*TEXT BLOCK:*
============================================================
The Alberta Teachers’ Association has several international partnerships that are in various stages of their life cycles. Here are summaries and comments from participants.


Now concluding after launching in March 2015, the Norway-Canadian (NORCAN) partnership brought together school teams in Norway, Ontario and Alberta to examine the issue of equity in mathematics. The project involved principals, teachers and students working side by side to engage in questions like, What does it mean to be good at math? Is there such a thing as natural ability in math? or, for a student, What does it mean to ask for help?

This project has reached the end of its initial three-year term and its final report will be published in the fall.

Participants’ perspective

“We often say our students are the leaders of tomorrow. It is through programs like NORCAN that make me believe tomorrow is already here and that we educators need to take a step back allowing our students to guide not only their learning but ours as well. As we have seen through NORCAN, a student voice is a very powerful medium.”

Jeff Landry, teacher, Westwood
Community High School, Fort McMurray

“NORCAN for me was incredible. It was truly a time when I could flourish in personal growth and develop myself as a better leader. My personal experience was beautiful beyond what words could ever express, and it was genuinely a one-in-a-million experience.”

Nandini Dalwadi, Grade 12 student, Westwood Community High School, Fort McMurray

“This project brought out my leadership skills and the voice that was hidden within me. I will continue to spread the voice and share ideas within my school and city to make an impact within our global community.”

Aksh Patel, Grade 11 student, Westwood Community High School, Fort McMurray

“The opportunity to discuss governance, curriculum, pedagogy and life between three political entities has been enlightening and has made Olds High School a better place for students and staff to learn.”

Olds High School, NORCAN report

“NORCAN has been an amazing and unforgettable experience. Being with young leaders from all over has been an amazing time. Coming to Norway has been eye-opening and has given me a better lens on the world around me.”

Myranda Champagne, student, W.P. Wagner High School, Edmonton

“From staying with a Norwegian family to sitting in on classes, this exchange has given me a once-in-a-lifetime opportunity to experience another country’s school system from a student’s perspective, and to reflect on education from a constructively critical lens. I am excited to work with my classmates and teachers to create equity in our school, and to incorporate aspects from NORCAN into our classrooms. One of the most surprising realizations that came of this experience was that adolescents are the same everywhere, and Canada isn’t so different from Norway.”

Maddie Wait, student, W.P. Wagner High School, Edmonton


The Finland-Alberta (FINAL) partnership is being renewed to involve a new group of high schools from Alberta and Finland. (SUPPLIED)
============================================================
*RAW DATA:*

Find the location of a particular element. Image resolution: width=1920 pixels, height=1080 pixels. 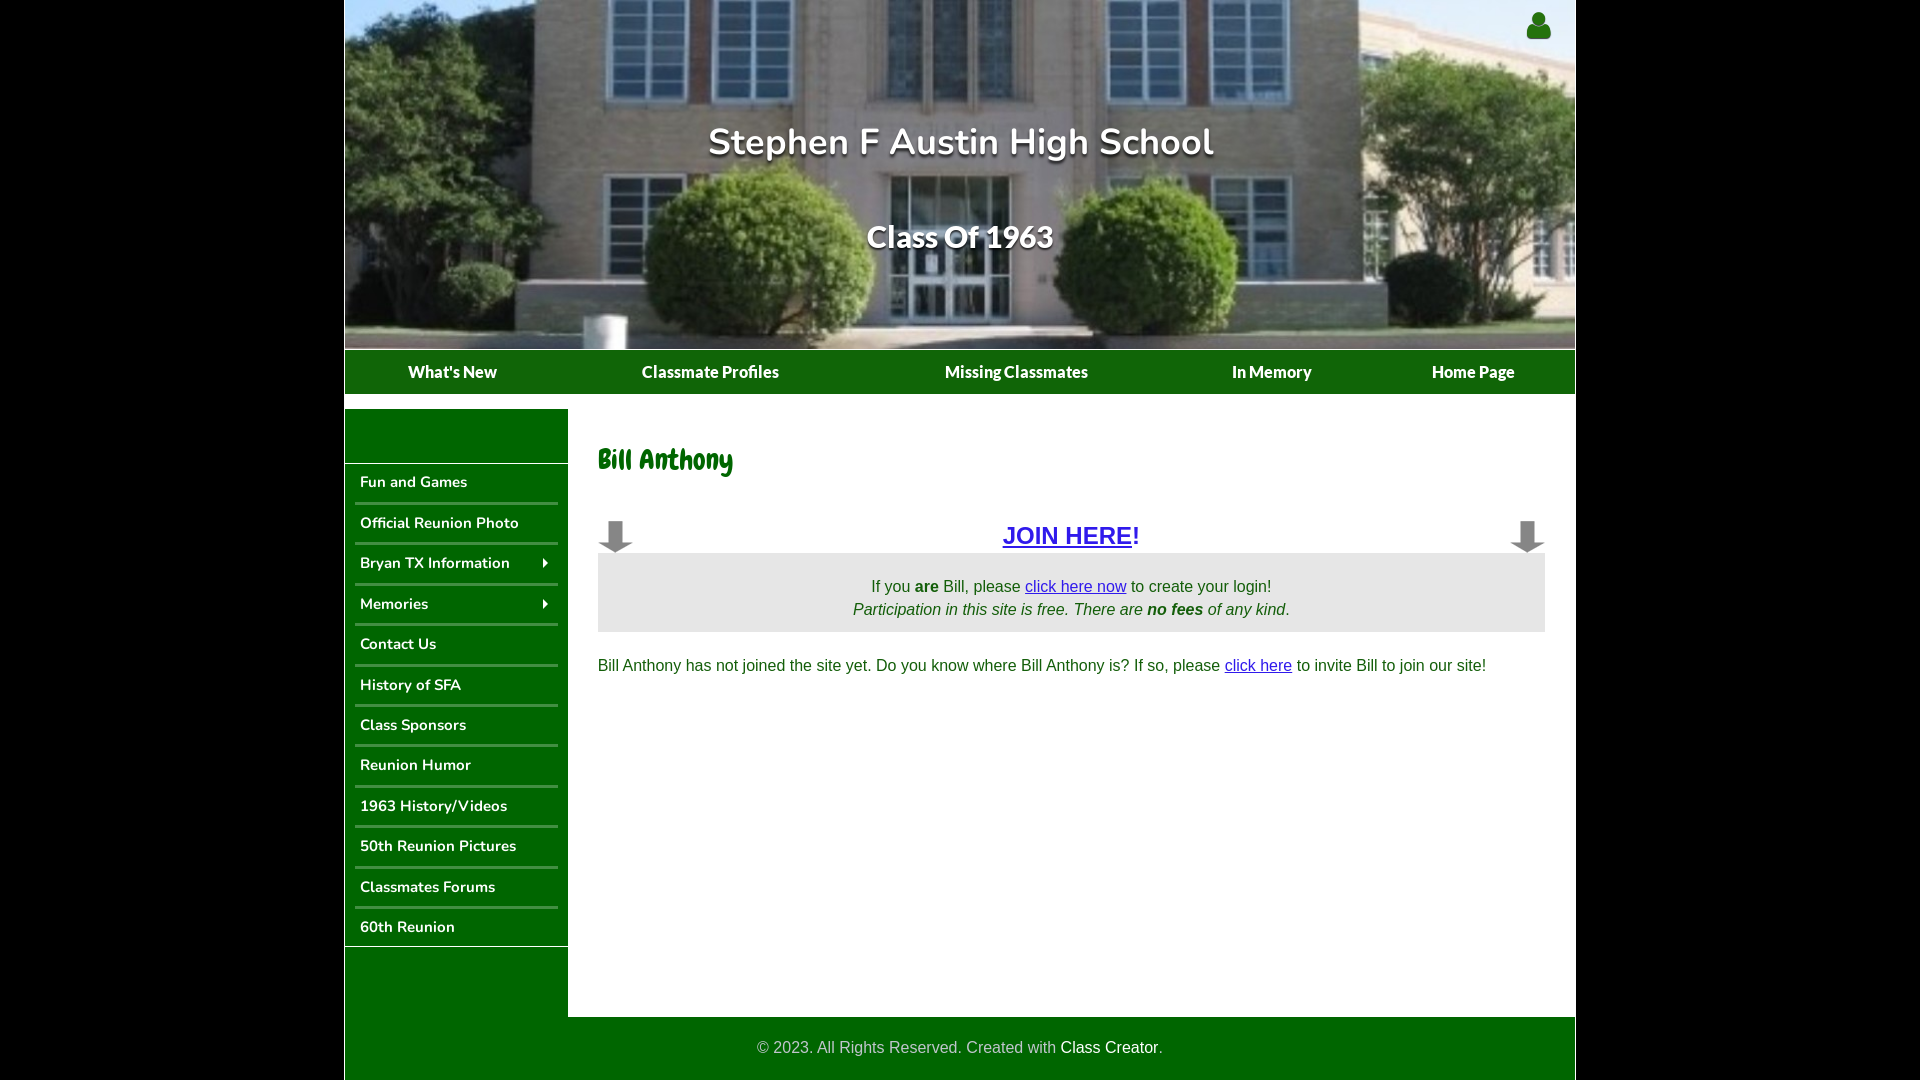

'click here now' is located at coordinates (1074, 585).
============================================================
*TASK REQUIREMENTS:*
**a.** Rewrite the text on teacher partnerships starting with "The Alberta Teachers’" and going on through "in the fall.", and put "fairness" in place of "equity".
**b.** Answer these questions using the text on teacher partnerships:
(i) When did the NORCAN partnership launch?
(ii) Which school does Maddie Wait attend?
(iii) What is happening to the Finland-Alberta (FINAL) partnership?
**c.** Continue the text on teacher partnerships from its last sentence.
You won't need the material.

*ANSWERS TO EACH TASK:*
**a.**
The Alberta Teachers’ Association has several international partnerships that are in various stages of their life cycles. Here are summaries and comments from participants.


Now concluding after launching in March 2015, the Norway-Canadian (NORCAN) partnership brought together school teams in Norway, Ontario and Alberta to examine the issue of fairness in mathematics. The project involved principals, teachers and students working side by side to engage in questions like, What does it mean to be good at math? Is there such a thing as natural ability in math? or, for a student, What does it mean to ask for help?

This project has reached the end of its initial three-year term and its final report will be published in the fall.

**b.**
(i) It launched in March 2015.
(ii) She attends W.P. Wagner High School in Edmonton.
(iii) It is being renewed to involve a new group of high schools from Alberta and Finland.

**c.**
The Finland-Alberta (FINAL) partnership was initiated in 2011 by the Finnish National Board of Education, the Centre for International Mobility and the Association. The foundational goal was to build capacity for principal, teacher and student leadership in the participating schools.

While the first iteration has concluded, the project is being renewed to involve new high school partners and a focus on collaborating on curriculum renewal and implementation, assessment, innovative teaching practices, student engagement and inclusive and equitable education. Selection of schools is currently under way.

Participants’ perspective

“The leadership lessons learned from our Finnish colleagues and indeed from each other are simple yet profound. We are, not surprisingly, stronger together, able to do more despite the ever shrinking resources of public education and the ever increasing pressures, expectations and demands upon public schools. Yet there is an additional, less obvious and perhaps more surprising insight.

The work of high school principals in Alberta is rich, demanding and complex. So too is the work of high school principals in Finland. Many of the issues are identical — reductions in budgets, increasing numbers of students with greater needs, less certainty about what skills students need for their future lives, etc. In Finland those issues are often met with sisu, the Finnish word encompassing extraordinary determination, courage and resoluteness in the face of extreme adversity. Herein lies the leadership lesson: it is an action mindset which enables individuals and groups to reach beyond present limitations and transform barriers into frontiers. It is more than seeing challenges as opportunities. It is seen and lived as a universal capacity which we all share, not just the gifted or the leaders or some people — all of us.”

Matt Christison, principal, Robert Thirsk High School, Calgary; and Jana Macdonald, principal, Bowness High School, Calgary

Alberta-New Zealand

The Alberta-New Zealand partnership had students from Brooks visit New Zealand schools that are made up primarily of Maori students.

This international partnership saw the formal pairing of two Alberta schools with schools in New Zealand. Both
participating Alberta schools are in Brooks: Eastbrook Elementary and Brooks Composite High School.

Teams from the Alberta schools visited New Zealand in March in order to reconnect with the New Zealand teams that travelled to Alberta last year, and also to meet with researchers from the New Zealand Council for Educational Research.

The three schools visited in Porirua, a suburb of Wellington, are made up primarily of Maori students and students of families from the Pacific Islands. In both Alberta schools, more than 30 per cent of the student population are English language learners.
The diversity present in the New Zealand and Alberta schools provide both teams an opportunity to compare how they work with complex and diverse school populations. Students, teachers and school leaders engage in the question, How do we develop leadership in support of transitions in learning?

Participants’ perspective

“The overwhelming feeling we got from each of these schools was the sense of whanau (family) that was apparent among all of the students as well as the staff. These are students from a variety of cultural backgrounds, yet they all take part in the welcoming haka that each of the schools presented.”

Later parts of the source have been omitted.